Copy each of the entries below exactly as it appears, with no changes.

─── THE RECORDS

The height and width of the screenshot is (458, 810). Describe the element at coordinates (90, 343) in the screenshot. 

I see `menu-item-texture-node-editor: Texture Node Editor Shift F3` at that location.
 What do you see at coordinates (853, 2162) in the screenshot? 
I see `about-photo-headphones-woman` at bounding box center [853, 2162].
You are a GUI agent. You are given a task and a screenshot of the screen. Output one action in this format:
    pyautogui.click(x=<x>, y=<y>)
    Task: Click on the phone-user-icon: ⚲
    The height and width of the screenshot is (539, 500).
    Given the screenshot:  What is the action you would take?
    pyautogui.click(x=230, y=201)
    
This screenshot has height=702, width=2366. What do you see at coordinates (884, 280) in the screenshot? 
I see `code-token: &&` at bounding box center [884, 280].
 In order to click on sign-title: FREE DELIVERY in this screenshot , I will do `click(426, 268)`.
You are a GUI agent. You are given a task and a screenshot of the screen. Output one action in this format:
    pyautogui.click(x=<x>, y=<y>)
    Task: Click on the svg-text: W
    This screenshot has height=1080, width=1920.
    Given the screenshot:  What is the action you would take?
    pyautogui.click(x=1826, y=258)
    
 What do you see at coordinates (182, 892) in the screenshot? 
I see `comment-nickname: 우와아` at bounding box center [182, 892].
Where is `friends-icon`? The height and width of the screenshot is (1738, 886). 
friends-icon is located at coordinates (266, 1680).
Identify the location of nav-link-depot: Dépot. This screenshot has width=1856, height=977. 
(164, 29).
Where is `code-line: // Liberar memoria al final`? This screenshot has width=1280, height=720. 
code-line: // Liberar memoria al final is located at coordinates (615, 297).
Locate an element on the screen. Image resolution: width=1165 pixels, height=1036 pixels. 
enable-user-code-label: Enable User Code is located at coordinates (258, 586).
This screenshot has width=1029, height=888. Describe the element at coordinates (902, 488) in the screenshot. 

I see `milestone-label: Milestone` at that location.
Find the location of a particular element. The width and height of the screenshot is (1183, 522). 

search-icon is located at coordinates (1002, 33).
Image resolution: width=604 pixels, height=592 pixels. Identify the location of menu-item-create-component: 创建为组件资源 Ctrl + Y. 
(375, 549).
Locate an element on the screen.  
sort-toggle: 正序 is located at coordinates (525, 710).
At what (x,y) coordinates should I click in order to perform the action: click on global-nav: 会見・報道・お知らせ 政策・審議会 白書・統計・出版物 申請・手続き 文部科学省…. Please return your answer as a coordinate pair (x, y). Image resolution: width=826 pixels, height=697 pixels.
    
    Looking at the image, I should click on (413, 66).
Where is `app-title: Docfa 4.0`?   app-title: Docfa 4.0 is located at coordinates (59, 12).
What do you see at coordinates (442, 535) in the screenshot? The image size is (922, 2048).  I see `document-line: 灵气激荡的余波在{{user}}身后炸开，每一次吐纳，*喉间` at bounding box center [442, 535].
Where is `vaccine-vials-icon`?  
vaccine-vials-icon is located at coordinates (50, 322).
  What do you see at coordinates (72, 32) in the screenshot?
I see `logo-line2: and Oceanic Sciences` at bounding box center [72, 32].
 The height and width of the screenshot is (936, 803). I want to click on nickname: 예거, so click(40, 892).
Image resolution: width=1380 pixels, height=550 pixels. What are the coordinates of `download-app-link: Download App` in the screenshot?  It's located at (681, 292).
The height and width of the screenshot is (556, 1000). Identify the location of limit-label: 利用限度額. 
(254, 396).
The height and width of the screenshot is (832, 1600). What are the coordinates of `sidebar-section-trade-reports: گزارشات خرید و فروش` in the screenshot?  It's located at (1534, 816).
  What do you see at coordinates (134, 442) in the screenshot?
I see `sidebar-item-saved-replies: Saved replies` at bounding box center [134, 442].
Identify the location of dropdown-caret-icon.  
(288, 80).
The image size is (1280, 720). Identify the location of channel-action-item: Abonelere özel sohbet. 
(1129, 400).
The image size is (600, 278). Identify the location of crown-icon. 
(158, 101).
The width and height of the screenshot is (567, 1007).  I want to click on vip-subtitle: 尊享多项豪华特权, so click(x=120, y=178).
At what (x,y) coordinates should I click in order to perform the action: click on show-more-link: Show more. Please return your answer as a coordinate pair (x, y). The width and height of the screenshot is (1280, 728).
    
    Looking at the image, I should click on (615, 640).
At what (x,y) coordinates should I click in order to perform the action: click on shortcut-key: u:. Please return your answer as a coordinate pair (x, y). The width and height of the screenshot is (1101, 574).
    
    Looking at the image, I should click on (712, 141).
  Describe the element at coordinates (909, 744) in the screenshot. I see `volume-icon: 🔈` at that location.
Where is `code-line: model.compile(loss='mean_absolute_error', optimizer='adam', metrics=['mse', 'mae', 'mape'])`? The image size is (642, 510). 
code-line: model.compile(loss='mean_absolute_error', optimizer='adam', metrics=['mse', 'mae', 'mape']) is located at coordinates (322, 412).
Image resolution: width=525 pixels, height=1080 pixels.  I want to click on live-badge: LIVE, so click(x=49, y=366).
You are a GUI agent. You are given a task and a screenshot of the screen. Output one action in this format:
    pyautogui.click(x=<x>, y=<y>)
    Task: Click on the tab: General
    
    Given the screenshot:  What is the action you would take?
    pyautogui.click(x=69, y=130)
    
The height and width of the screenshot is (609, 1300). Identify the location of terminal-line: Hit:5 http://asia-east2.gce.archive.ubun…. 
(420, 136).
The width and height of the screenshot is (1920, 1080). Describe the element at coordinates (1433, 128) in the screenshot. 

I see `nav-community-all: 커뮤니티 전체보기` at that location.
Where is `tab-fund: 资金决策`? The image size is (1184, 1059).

──────

■ EXERCISE ANSWER
The height and width of the screenshot is (458, 810). Describe the element at coordinates (90, 343) in the screenshot. 

I see `menu-item-texture-node-editor: Texture Node Editor Shift F3` at that location.
 What do you see at coordinates (853, 2162) in the screenshot? 
I see `about-photo-headphones-woman` at bounding box center [853, 2162].
You are a GUI agent. You are given a task and a screenshot of the screen. Output one action in this format:
    pyautogui.click(x=<x>, y=<y>)
    Task: Click on the phone-user-icon: ⚲
    The height and width of the screenshot is (539, 500).
    Given the screenshot:  What is the action you would take?
    pyautogui.click(x=230, y=201)
    
This screenshot has height=702, width=2366. What do you see at coordinates (884, 280) in the screenshot? 
I see `code-token: &&` at bounding box center [884, 280].
 In order to click on sign-title: FREE DELIVERY in this screenshot , I will do `click(426, 268)`.
You are a GUI agent. You are given a task and a screenshot of the screen. Output one action in this format:
    pyautogui.click(x=<x>, y=<y>)
    Task: Click on the svg-text: W
    This screenshot has height=1080, width=1920.
    Given the screenshot:  What is the action you would take?
    pyautogui.click(x=1826, y=258)
    
 What do you see at coordinates (182, 892) in the screenshot? 
I see `comment-nickname: 우와아` at bounding box center [182, 892].
Where is `friends-icon`? The height and width of the screenshot is (1738, 886). 
friends-icon is located at coordinates (266, 1680).
Identify the location of nav-link-depot: Dépot. This screenshot has width=1856, height=977. 
(164, 29).
Where is `code-line: // Liberar memoria al final`? This screenshot has width=1280, height=720. 
code-line: // Liberar memoria al final is located at coordinates (615, 297).
Locate an element on the screen. Image resolution: width=1165 pixels, height=1036 pixels. 
enable-user-code-label: Enable User Code is located at coordinates (258, 586).
This screenshot has width=1029, height=888. Describe the element at coordinates (902, 488) in the screenshot. 

I see `milestone-label: Milestone` at that location.
Find the location of a particular element. The width and height of the screenshot is (1183, 522). 

search-icon is located at coordinates (1002, 33).
Image resolution: width=604 pixels, height=592 pixels. Identify the location of menu-item-create-component: 创建为组件资源 Ctrl + Y. 
(375, 549).
Locate an element on the screen.  
sort-toggle: 正序 is located at coordinates (525, 710).
At what (x,y) coordinates should I click in order to perform the action: click on global-nav: 会見・報道・お知らせ 政策・審議会 白書・統計・出版物 申請・手続き 文部科学省…. Please return your answer as a coordinate pair (x, y). Image resolution: width=826 pixels, height=697 pixels.
    
    Looking at the image, I should click on (413, 66).
Where is `app-title: Docfa 4.0`?   app-title: Docfa 4.0 is located at coordinates (59, 12).
What do you see at coordinates (442, 535) in the screenshot? The image size is (922, 2048).  I see `document-line: 灵气激荡的余波在{{user}}身后炸开，每一次吐纳，*喉间` at bounding box center [442, 535].
Where is `vaccine-vials-icon`?  
vaccine-vials-icon is located at coordinates (50, 322).
  What do you see at coordinates (72, 32) in the screenshot?
I see `logo-line2: and Oceanic Sciences` at bounding box center [72, 32].
 The height and width of the screenshot is (936, 803). I want to click on nickname: 예거, so click(40, 892).
Image resolution: width=1380 pixels, height=550 pixels. What are the coordinates of `download-app-link: Download App` in the screenshot?  It's located at (681, 292).
The height and width of the screenshot is (556, 1000). Identify the location of limit-label: 利用限度額. 
(254, 396).
The height and width of the screenshot is (832, 1600). What are the coordinates of `sidebar-section-trade-reports: گزارشات خرید و فروش` in the screenshot?  It's located at (1534, 816).
  What do you see at coordinates (134, 442) in the screenshot?
I see `sidebar-item-saved-replies: Saved replies` at bounding box center [134, 442].
Identify the location of dropdown-caret-icon.  
(288, 80).
The image size is (1280, 720). Identify the location of channel-action-item: Abonelere özel sohbet. 
(1129, 400).
The image size is (600, 278). Identify the location of crown-icon. 
(158, 101).
The width and height of the screenshot is (567, 1007).  I want to click on vip-subtitle: 尊享多项豪华特权, so click(x=120, y=178).
At what (x,y) coordinates should I click in order to perform the action: click on show-more-link: Show more. Please return your answer as a coordinate pair (x, y). The width and height of the screenshot is (1280, 728).
    
    Looking at the image, I should click on (615, 640).
At what (x,y) coordinates should I click in order to perform the action: click on shortcut-key: u:. Please return your answer as a coordinate pair (x, y). The width and height of the screenshot is (1101, 574).
    
    Looking at the image, I should click on (712, 141).
  Describe the element at coordinates (909, 744) in the screenshot. I see `volume-icon: 🔈` at that location.
Where is `code-line: model.compile(loss='mean_absolute_error', optimizer='adam', metrics=['mse', 'mae', 'mape'])`? The image size is (642, 510). 
code-line: model.compile(loss='mean_absolute_error', optimizer='adam', metrics=['mse', 'mae', 'mape']) is located at coordinates (322, 412).
Image resolution: width=525 pixels, height=1080 pixels.  I want to click on live-badge: LIVE, so click(x=49, y=366).
You are a GUI agent. You are given a task and a screenshot of the screen. Output one action in this format:
    pyautogui.click(x=<x>, y=<y>)
    Task: Click on the tab: General
    
    Given the screenshot:  What is the action you would take?
    pyautogui.click(x=69, y=130)
    
The height and width of the screenshot is (609, 1300). Identify the location of terminal-line: Hit:5 http://asia-east2.gce.archive.ubun…. 
(420, 136).
The width and height of the screenshot is (1920, 1080). Describe the element at coordinates (1433, 128) in the screenshot. 

I see `nav-community-all: 커뮤니티 전체보기` at that location.
Where is `tab-fund: 资金决策`? The image size is (1184, 1059).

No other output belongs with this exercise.